All the photos are so cute in this month's contest. The theme is....Goldens and Hats.
Hope we get a few more entries before the contest closes tomorrow, Sunday May 20th!


----------



## Karen519 (Aug 21, 2006)

*Tucker at the Tiki Bar*

Our Tucker at the Tiki Bar!!


----------



## jennretz (Jul 24, 2013)

Karen,
I love your photo of Tucker 


Sent from my iPhone using Tapatalk


----------



## swishywagga (Nov 13, 2012)

jennretz said:


> Karen,
> I love your photo of Tucker
> 
> 
> Sent from my iPhone using Tapatalk


Me too, it's a great photo!


----------



## CAROLINA MOM (May 12, 2009)

Time is winding down to submit an entry in the May Photo contest. 

*Tomorrow* is the last day, share a picture of your Golden(s) with a hat!


----------



## CAROLINA MOM (May 12, 2009)

_*TODAY*_ is the last day to submit a picture of your Golden(s) wearing a Hat for the May Photo Contest.


----------



## Ivyacres (Jun 3, 2011)

Karen519 said:


> Our Tucker at the Tiki Bar!!


What a great pic!
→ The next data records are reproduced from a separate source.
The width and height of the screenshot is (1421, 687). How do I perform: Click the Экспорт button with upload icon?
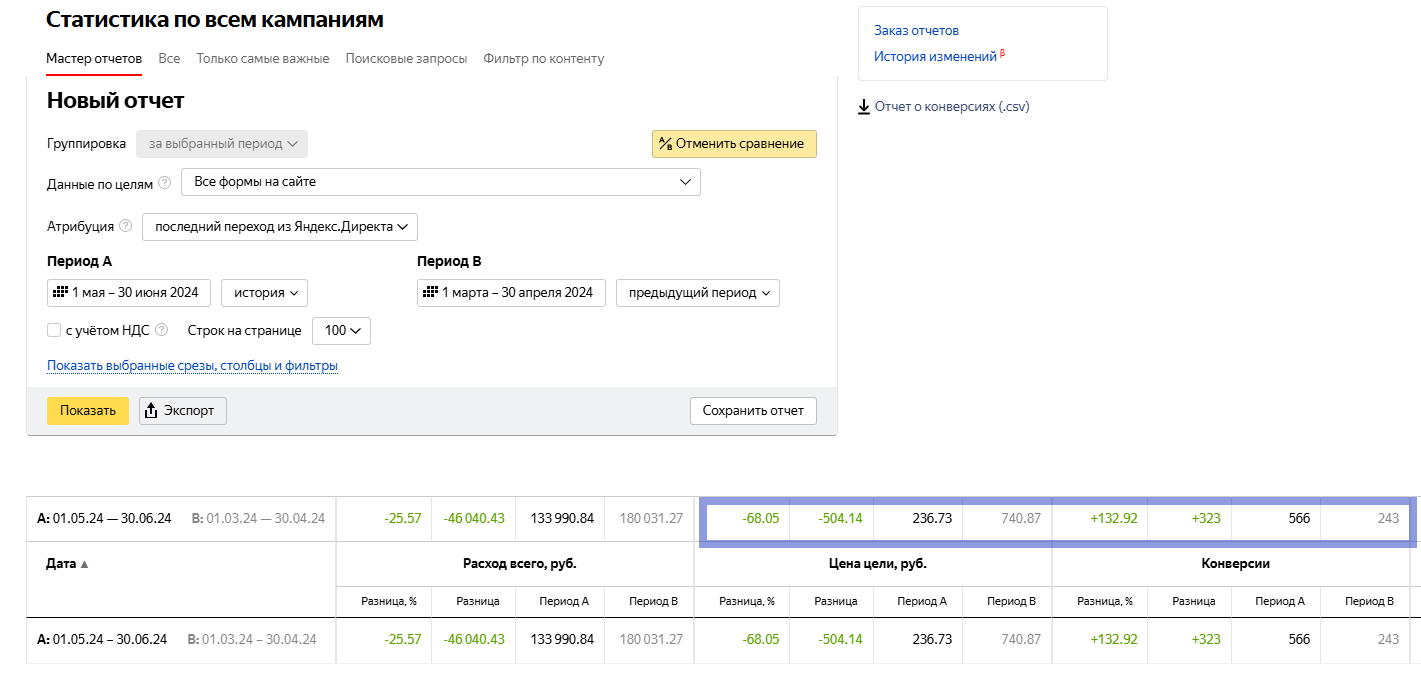click(x=183, y=411)
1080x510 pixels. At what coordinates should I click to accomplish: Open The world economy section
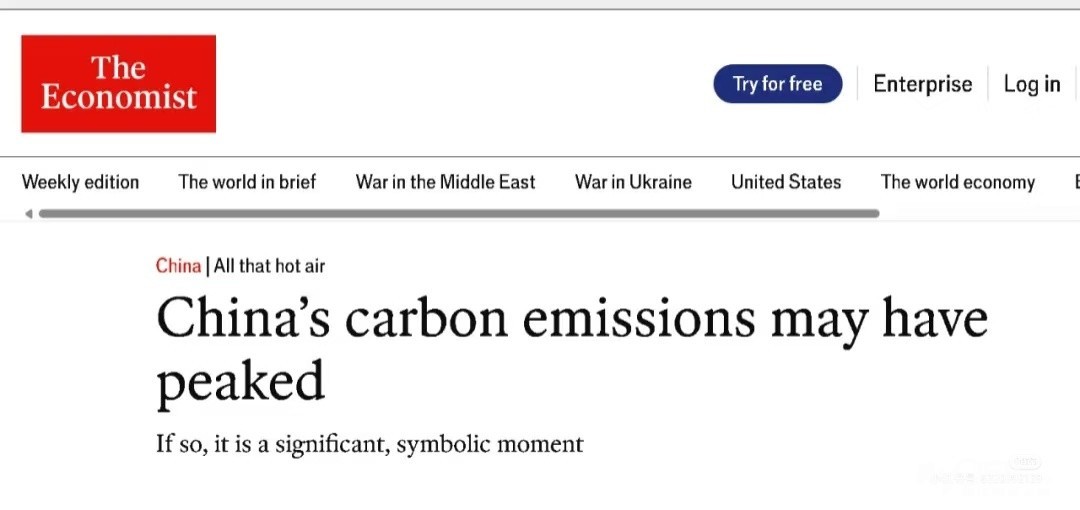point(957,182)
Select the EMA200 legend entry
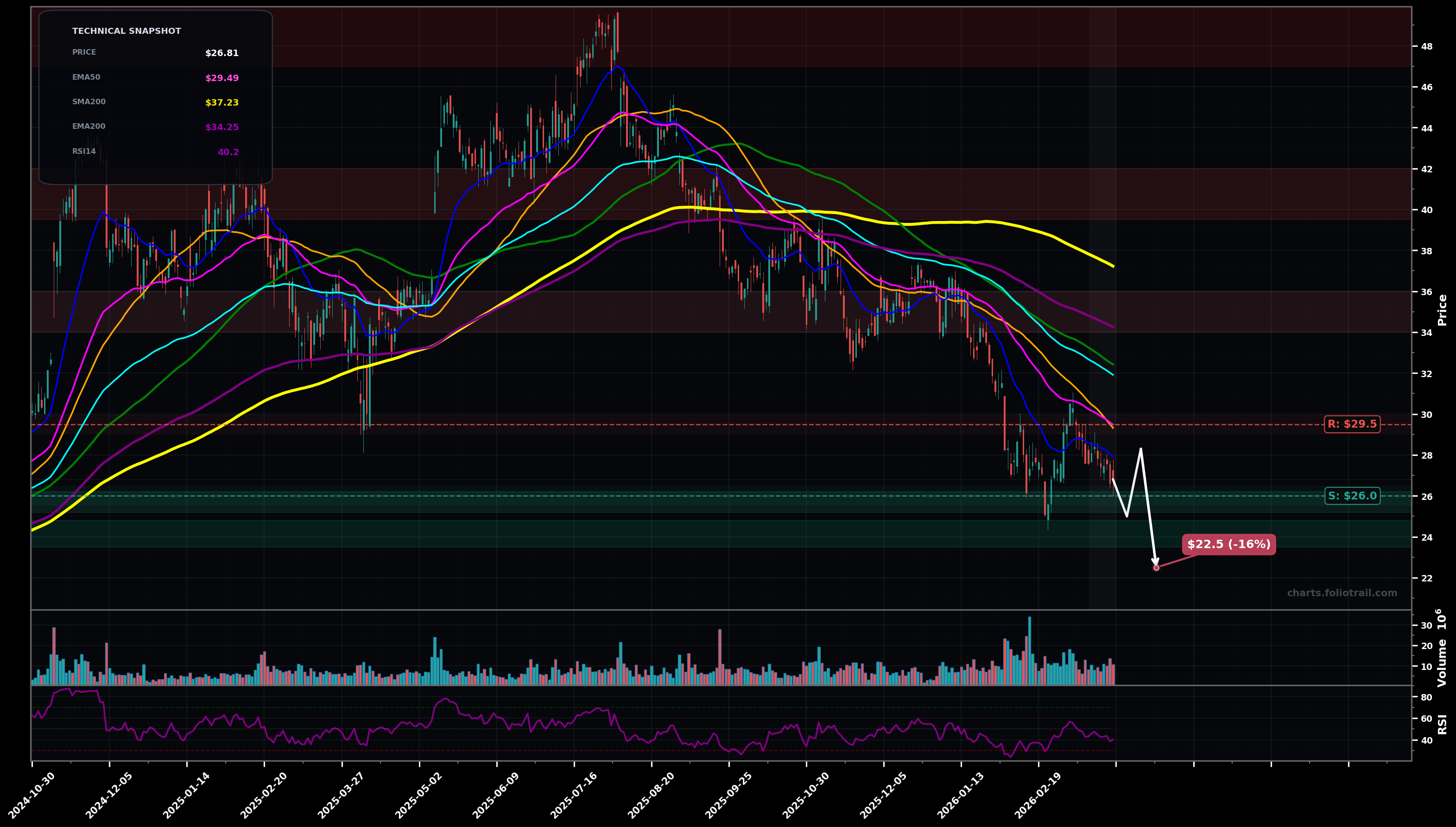This screenshot has height=827, width=1456. (88, 126)
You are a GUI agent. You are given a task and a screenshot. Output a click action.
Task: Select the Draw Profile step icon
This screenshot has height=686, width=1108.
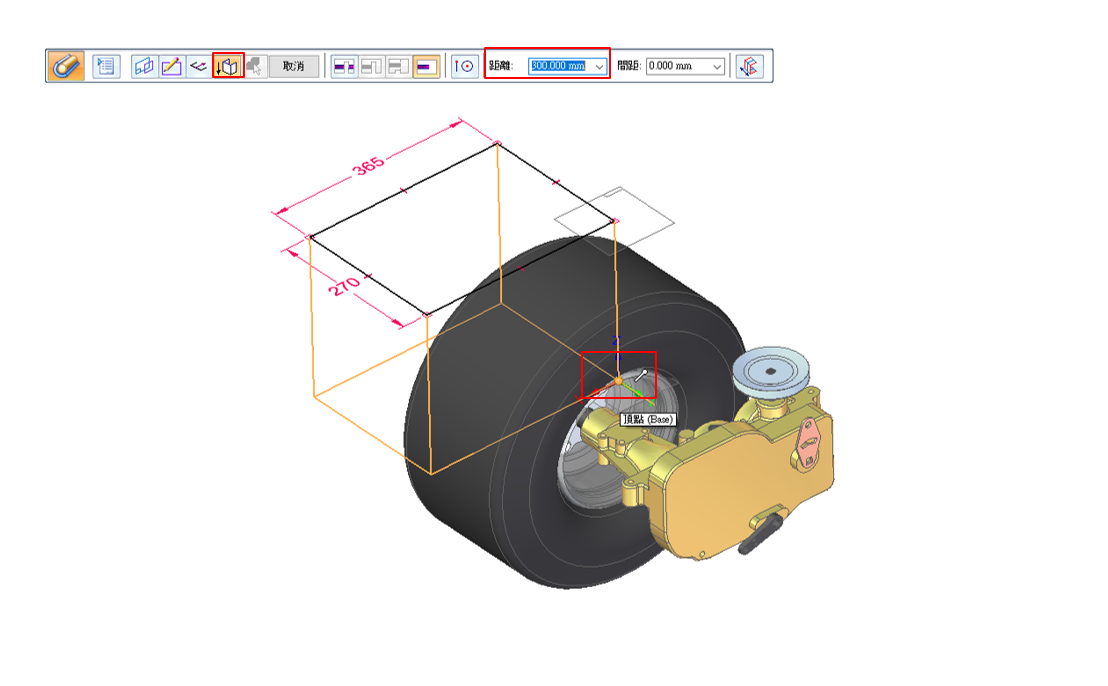171,66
There's still a few hours left to submit your pic before the contest closes later today.


----------



## swishywagga (Nov 13, 2012)

Just for fun really, not exactly a golden in a hat but my old boy Barnaby in his jogging hoodie!!


----------



## AGirlNamedScout (Apr 3, 2018)

Nothing like waiting until the last minute!









Sent from my SM-G930V using Tapatalk


----------



## Ivyacres (Jun 3, 2011)

swishywagga said:


> Just for fun really, not exactly a golden in a hat but my old boy Barnaby in his jogging hoodie!!


A hoodie..a hat...it works for me and adds to the fun!


----------